This week the Pope made headlines with his comments about the use of contraception to prevent pregnancy in regions affected by the Zika virus, most quotably saying that “avoiding pregnancy is not an absolute evil”.
Pope Francis was responding to questions about recommendations by the World Health Organisation that contraception should be readily available in countries with the Zika virus, and that women who had unprotected sex and feared infection should have access to emergency contraception.
He used the words “not an absolute evil” to compare contraception with abortion (which he referred to as “an absolute evil”, or “always a crime”). The Pope’s comments highlight the difficulty of applying general principles based on moral teaching to a complex public health problem.
A crisis such as the Zika virus epidemic focuses all our attention on how to prevent further spread, and mitigate the harmful impact of the disease. Previous crises, such as the HIV/AIDS epidemic teach us that a harm-reduction approach, not a morally absolute approach, has the best chance of success in meeting these aims. The focus here is on what to do to minimise harms to health from a rapidly spreading disease, potentially devastating for population health.
While the rapid spread and serious consequences of the Zika virus has brought the issue of contraception as a harm-reduction strategy to the fore, contraception has always made good sense from a population health perspective. The use of contraception is strongly recommended by public health experts to reduce significant harms to both women and children.
A recent Lancet series reviewed the evidence for the effects of contraception on health and well-being showing how:
lack of access to family planning carries a huge price, not only in terms of women’s and children’s health and survival but also in economic terms.

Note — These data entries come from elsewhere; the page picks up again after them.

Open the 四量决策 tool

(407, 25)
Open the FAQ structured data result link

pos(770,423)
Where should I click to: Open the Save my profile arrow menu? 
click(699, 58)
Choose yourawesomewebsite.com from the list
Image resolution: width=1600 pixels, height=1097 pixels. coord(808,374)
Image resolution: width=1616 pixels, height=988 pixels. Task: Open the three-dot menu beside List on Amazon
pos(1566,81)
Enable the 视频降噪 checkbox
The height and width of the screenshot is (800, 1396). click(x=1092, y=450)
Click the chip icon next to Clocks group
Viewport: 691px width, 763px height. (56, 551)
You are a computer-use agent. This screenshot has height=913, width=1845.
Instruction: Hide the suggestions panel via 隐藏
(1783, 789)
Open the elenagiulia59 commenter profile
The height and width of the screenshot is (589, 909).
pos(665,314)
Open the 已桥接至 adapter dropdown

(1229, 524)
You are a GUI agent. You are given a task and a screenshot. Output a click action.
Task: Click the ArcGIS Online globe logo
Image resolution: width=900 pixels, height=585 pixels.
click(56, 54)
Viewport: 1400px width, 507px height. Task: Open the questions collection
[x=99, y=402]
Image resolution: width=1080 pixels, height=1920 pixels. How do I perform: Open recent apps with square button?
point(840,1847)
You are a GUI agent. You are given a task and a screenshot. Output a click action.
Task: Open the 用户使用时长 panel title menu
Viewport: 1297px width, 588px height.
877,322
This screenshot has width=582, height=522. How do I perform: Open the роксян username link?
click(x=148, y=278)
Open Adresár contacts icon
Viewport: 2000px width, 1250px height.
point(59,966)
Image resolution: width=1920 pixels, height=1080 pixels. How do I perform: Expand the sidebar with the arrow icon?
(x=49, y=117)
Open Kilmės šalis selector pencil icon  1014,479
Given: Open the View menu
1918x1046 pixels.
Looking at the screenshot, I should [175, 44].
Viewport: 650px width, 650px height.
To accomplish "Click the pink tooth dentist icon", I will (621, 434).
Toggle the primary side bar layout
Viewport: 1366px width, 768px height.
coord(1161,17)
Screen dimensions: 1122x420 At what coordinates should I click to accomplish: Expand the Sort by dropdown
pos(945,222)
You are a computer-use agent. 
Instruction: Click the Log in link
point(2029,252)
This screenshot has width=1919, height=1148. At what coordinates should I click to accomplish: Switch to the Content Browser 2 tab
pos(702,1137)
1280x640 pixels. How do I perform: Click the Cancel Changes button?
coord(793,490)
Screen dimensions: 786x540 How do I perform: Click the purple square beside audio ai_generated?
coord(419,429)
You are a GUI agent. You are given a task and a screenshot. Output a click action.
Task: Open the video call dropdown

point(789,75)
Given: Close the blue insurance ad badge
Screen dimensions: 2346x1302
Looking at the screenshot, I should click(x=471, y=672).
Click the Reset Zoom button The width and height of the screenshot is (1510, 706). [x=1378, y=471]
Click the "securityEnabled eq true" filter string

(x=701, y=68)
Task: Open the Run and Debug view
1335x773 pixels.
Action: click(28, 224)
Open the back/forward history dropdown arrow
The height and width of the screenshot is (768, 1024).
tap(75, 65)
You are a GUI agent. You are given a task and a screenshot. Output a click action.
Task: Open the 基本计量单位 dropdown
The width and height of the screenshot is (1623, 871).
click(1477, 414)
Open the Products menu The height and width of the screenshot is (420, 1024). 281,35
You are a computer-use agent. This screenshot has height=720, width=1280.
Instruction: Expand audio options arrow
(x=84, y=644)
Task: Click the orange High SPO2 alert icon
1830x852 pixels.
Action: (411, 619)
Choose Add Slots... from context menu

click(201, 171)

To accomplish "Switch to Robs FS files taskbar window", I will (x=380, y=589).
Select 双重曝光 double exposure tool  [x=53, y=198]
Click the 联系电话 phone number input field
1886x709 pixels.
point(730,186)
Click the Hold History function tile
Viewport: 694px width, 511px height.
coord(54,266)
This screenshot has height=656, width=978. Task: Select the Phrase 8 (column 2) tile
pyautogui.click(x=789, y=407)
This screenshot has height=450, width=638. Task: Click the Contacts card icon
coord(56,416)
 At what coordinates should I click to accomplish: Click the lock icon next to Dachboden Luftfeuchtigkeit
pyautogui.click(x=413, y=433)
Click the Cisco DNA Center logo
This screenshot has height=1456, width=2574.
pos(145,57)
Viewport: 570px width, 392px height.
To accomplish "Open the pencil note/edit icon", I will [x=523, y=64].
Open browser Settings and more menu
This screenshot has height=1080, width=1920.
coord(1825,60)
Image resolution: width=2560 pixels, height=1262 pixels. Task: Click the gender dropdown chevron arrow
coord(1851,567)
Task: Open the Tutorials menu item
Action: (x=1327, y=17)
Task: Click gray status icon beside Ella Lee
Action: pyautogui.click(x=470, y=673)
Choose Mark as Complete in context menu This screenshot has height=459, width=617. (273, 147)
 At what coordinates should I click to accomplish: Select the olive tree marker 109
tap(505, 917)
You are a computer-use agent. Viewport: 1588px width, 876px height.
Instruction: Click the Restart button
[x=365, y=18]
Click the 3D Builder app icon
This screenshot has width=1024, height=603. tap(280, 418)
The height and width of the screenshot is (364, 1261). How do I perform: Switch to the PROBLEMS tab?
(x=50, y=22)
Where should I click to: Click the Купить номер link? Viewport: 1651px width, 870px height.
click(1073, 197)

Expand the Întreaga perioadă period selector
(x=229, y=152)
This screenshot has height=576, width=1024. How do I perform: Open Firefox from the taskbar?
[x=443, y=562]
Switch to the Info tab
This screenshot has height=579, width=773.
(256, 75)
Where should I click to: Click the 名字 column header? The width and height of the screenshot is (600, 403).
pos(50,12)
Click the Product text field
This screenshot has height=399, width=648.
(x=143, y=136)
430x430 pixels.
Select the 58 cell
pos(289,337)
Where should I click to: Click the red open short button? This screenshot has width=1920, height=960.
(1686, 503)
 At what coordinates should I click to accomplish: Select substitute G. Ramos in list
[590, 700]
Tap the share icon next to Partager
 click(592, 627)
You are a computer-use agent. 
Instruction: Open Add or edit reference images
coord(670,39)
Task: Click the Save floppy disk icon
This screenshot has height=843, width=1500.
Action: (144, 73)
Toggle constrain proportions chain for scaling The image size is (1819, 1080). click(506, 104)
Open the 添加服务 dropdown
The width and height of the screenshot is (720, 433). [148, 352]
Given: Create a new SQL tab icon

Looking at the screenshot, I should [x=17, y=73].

The use of contraception provides benefits to both individual and general population health by reducing numbers of pregnancies, particularly high risk pregnancies. Pregnancies are more risky when mothers are at either end of the reproductive age range – at either very young, or very old maternal ages. Pregnancies are also more risky when women have already had many pregnancies or have had a very recent pregnancy. Unintended pregnancies are also likely to be more risky, particularly if they end in unsafe abortion (which is more likely in countries where abortion is illegal).
Effective contraception also improves outcomes for babies and children. In developing countries the risk of death of children less than one year of age would fall by 10% if all pregnancies were spaced by at least two years (the recommended interval for birth spacing to reduce the risk of adverse outcomes for the pregnancy, and the health of the mother and infant). Furthermore, the risk of death of children between the ages of one and four would fall by 21% if pregnancies were spaced by at least two years.
Effective contraceptive use reduces adverse outcomes for mothers as well as their children. An analysis of data from 172 countries demonstrated that contraceptive use reduced maternal mortality by 44%, and an additional 30% reduction was predicted to occur if the unmet need for contraception was addressed.
These stark numbers demonstrate why access to contraception is viewed as a cornerstone of good sexual and reproductive health by public health experts. In contrast, the Catholic Church holds the official position that artificial means of contraception are wrong.
While the approaches of the public health community and the Catholic Church remain so diametrically opposed, it will continue to be difficult for the Pope to answer questions about the merit of contraception in preventing a public health crisis. The public health response is less complicated – access to contraception is essential for the health of mothers, babies, and future generations.